Тимур слегка покачивался вслед чтению, а Гияс-аддин славословил Тимура.
Историк, как соловей, запрокидывал голову и закрывал глаза, когда прерывал восхваление чтением стихов, долженствовавших передать чувства, какие он бессилен был выразить словами историка.
До описания битв в Индии Гияс-аддин ещё не дошёл, повествуя о прежних походах завоевателя.
Тимур насторожился, когда историк прочёл:
— «…по океанским волнам, смывшим с небесного свода венец угнетения, прошла успокоительная рябь по океану крови, ибо те, что надменно попирали ногами землю, были втоптаны в землю копытами его коней. Всюду, куда ни устремлял он свои победоносные знамёна, его встречали на конях Победа и Торжество. Он грозным ураганом причудливой Судьбы сметал с лица земли жилища и достояние врагов, кидаясь на поля кровопролитных битв и на луга охот за жизнями.

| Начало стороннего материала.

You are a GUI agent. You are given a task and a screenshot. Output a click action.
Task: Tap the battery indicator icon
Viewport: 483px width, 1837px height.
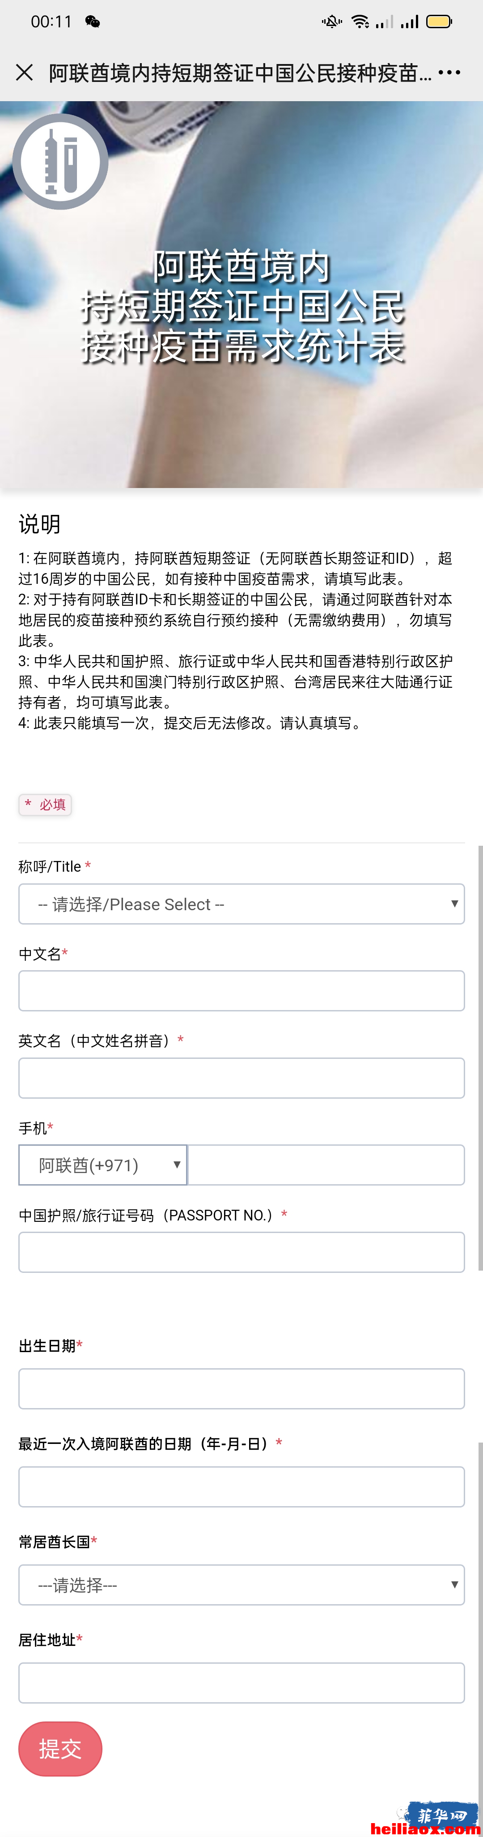[439, 21]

Солнце скрылось в тучах пыли, поднятых им; звёзды содрогались от подобного молниям блеска его подков».
Тимур спокойно покачивался вслед за славословиями Гияс-аддина, как покачивался бы, подтверждая слова Корана, если бы читалась не история, а Коран.
Гияс-аддин читал:
— «Воины, как волны, гонимые ураганом ярости, пришли в волнение и, обнажив свои, подобные месяцам, сабли, кинулись сносить головы, а своими сверкающими, как алмазы, кинжалами принялись исторгать жемчужины жизни из заблудших людей…
И столько пролилось крови, что воды реки Зинда-Руда вышли из берегов. Из тучи сабель хлынул такой дождь, что от потоков его нельзя было пройти по улицам Исфахана…»
Тимур опять замер и нахмурился. Но Гияс-аддин не заметил этого и восторженно продолжал:
— «Речная гладь блистала от крови, как заря в небесах, как алое вино в хрустальной чаше… В городе Исфахане из трупов нагромоздили высокие горы, а за городом сложили большие башни из вражеских голов, высотою своей поднявшиеся выше городских зданий».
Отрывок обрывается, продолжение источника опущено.